Teachers in some northern Quebec communities are being told not to talk about the evolution of humans because Darwin's theory offends some Inuit people.
I think the line where one should be sensitive to cultural beliefs (cultural beliefs here not being the traditional ones of the inuit, but rather those of the pentacostal church) stops when it comes to teaching science. If the school board wants to perpetuate the current social conditions in inuit communities then they are on the right track by not teaching science properly.Other than that, it's just a typical ignorant religious diatribe against modern science. Teach myth in church, leave the schools for learning fact.
I am a current student attending a Christian school and I believe that schools should not forbid teachers to speak about evolution because then is limits a students knowledge of what other people believe I personally have been taught about evolution and I honestly enjoy seeing why people believe what they do the problem is that parents should not rely on schools to teach their children beliefs the parents should be the ones who teach their children on what they believe
"A mother called, and she said that I'd told her daughter that she was a monkey."Just from a quote like this, it's pretty clear that this is just another anti-evolution pile of crap, not a case of respecting beliefs. Probably a preacher has come to save their souls through the only way religion knows how : enforced ignorance. Importing dumbass religion and then refusing to teach science properly is a typically horrible mistreatment of native groups.
After seeing how the Catholic church wants to boycott (or ban in countries that allow that) the DaVinci Code, and now the new Scopes IceMonkey trial, perhaps the church should change its slogan to:"Fighting ignorance with censorship since 0"

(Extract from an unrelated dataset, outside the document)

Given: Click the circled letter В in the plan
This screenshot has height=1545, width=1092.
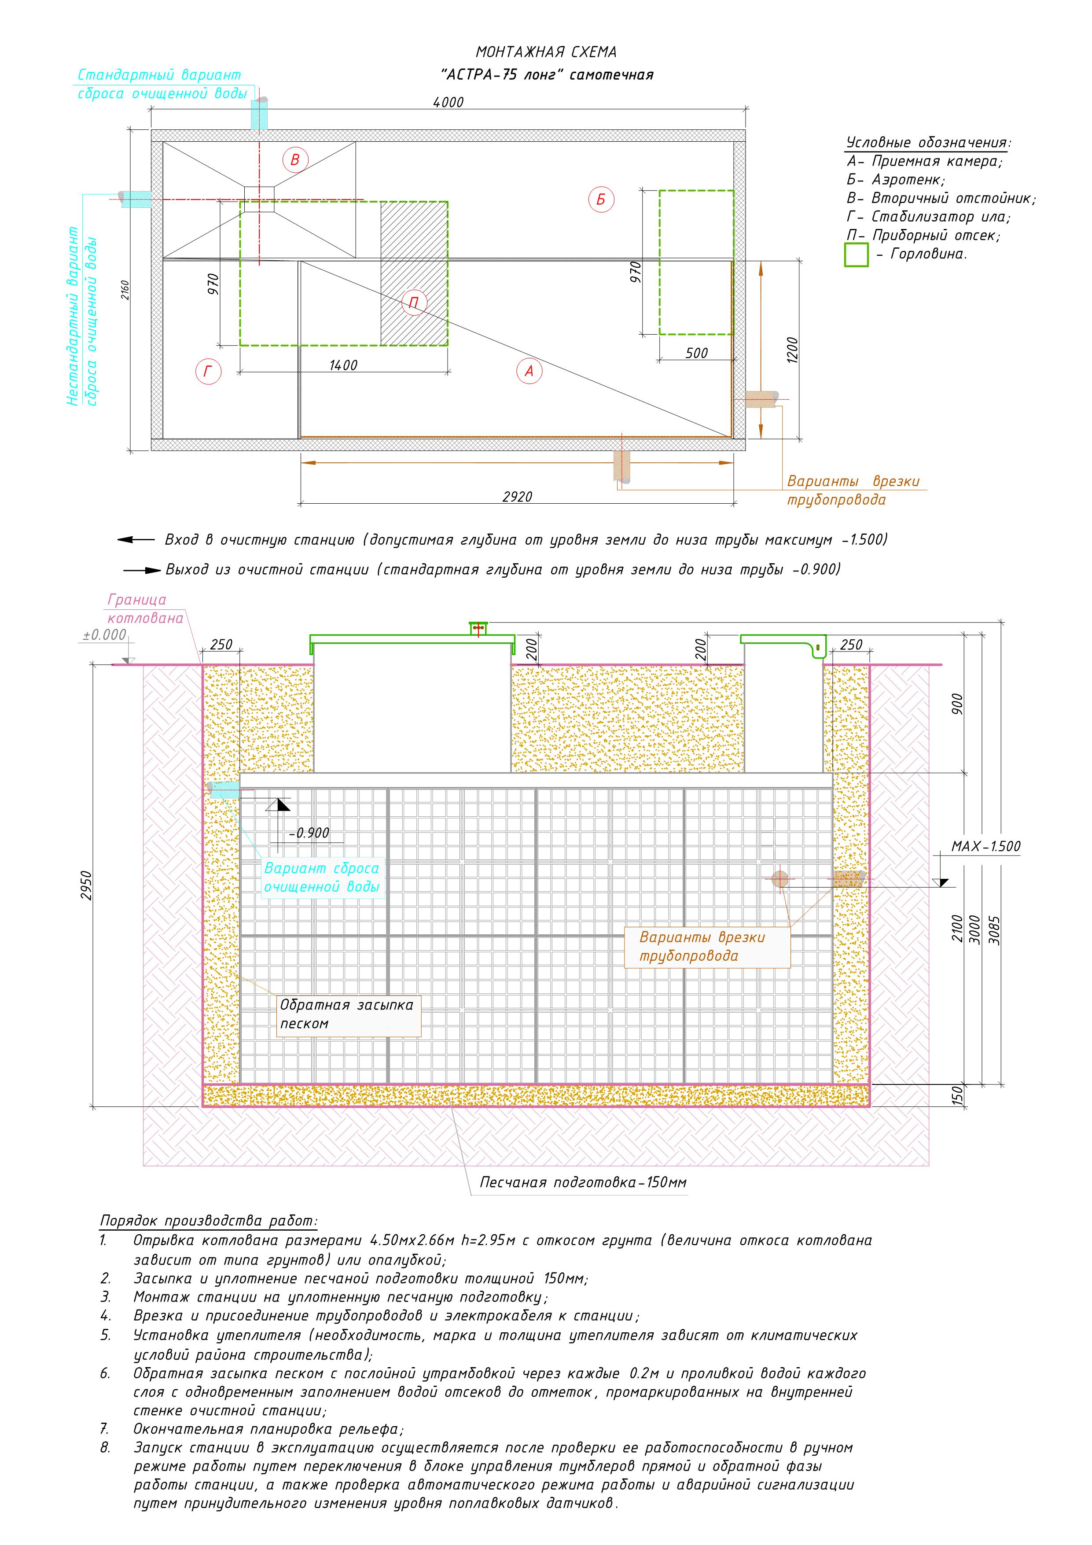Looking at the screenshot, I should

The worst part is, by saying that evolution is 'offending Inuit' not 'offending Pentacostal Christians', they are trying to prey on even the most progressive Canadians for support. Most Canadians are all for teaching evolution, but most Canadians also (rightly so, given the history of brutal oppression) get a little tetchy when people are offending native beliefs. Not mentioning the fact that the Inuit in question are Pentacostals until the end of the article is a sort of manipulative lying through omission.
Heard this on my handy dandy satellite radio today. The interesting part of the interview was that the Catholic School Board which administers the school is on the side of the teacher and very upset that he's leaving.
Agreed, they should teach the science as the science, and the mythology as the mythology.